I definitely endorse this as a good explanation of the same pointers problem I was getting at. I particularly like the new framing in terms of a direct conflict between (a) the fact that what we care about can be seen as latent variables in our model, and (b) we value “actual states”, not our estimates—this seems like a new and better way of pointing out the problem (despite being very close in some sense to things Eliezer talked about in the sequences).
What I’d like to add to this post would be the point that we shouldn’t be imposing a solution from the outside. How to deal with this in an aligned way is itself something which depends on the preferences of the agent. I don’t think we can just come up with a general way to find correspondences between models, or something like that, and apply it to solve the problem. (Or at least, we don’t need to.)

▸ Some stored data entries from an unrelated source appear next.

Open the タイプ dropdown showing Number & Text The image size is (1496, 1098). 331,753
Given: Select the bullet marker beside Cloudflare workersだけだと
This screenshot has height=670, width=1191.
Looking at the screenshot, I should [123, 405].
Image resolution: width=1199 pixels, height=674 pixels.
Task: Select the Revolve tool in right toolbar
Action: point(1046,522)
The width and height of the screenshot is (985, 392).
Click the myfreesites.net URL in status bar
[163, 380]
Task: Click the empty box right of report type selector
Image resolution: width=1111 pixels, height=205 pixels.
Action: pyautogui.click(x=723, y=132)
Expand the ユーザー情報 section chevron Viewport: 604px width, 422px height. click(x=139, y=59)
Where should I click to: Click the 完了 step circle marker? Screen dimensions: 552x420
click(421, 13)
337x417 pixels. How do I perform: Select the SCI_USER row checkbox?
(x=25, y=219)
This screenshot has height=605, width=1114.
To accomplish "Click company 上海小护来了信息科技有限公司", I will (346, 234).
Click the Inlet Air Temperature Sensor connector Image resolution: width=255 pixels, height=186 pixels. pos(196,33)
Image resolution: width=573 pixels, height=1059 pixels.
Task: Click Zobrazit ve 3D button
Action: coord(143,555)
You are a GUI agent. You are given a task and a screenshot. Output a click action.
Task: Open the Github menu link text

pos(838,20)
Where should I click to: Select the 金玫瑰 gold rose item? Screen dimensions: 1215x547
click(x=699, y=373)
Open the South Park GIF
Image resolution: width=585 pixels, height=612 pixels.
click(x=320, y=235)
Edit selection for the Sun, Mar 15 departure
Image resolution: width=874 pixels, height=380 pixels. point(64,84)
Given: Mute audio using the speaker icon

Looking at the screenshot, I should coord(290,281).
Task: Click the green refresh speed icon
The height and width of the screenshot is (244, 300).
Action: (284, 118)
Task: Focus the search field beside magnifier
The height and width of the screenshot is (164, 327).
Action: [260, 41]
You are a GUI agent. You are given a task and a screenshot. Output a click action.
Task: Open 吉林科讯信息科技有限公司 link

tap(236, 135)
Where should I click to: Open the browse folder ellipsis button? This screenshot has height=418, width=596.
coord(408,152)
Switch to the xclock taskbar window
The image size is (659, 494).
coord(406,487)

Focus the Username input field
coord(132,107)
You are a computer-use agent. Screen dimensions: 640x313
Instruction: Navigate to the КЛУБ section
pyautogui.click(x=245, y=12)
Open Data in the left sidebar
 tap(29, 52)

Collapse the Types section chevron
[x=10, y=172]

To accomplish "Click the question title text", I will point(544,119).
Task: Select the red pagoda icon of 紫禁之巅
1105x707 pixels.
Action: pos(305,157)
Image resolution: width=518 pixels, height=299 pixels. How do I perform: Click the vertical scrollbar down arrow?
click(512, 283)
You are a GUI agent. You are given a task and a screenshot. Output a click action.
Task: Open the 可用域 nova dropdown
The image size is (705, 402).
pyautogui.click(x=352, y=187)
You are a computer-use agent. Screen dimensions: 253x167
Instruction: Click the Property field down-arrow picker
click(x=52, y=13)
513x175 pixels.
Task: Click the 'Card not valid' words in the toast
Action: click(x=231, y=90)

One reason is because finding a correspondence and applying it isn’t what the agent should want. In this simple setup, where we suppose a perfect Bayesian agent, it’s reasonable to argue that the AI should just use the agent’s beliefs. That’s what would maximize the expectation from the perspective of the agent—not using the agent’s utility function but substituting the AI’s beliefs for the agent’s. You mention that the agent may not have a perfect world-model, but this isn’t a good argument from the agent’s perspective—certainly not an argument for just substituting the agent’s model with some AI world-model.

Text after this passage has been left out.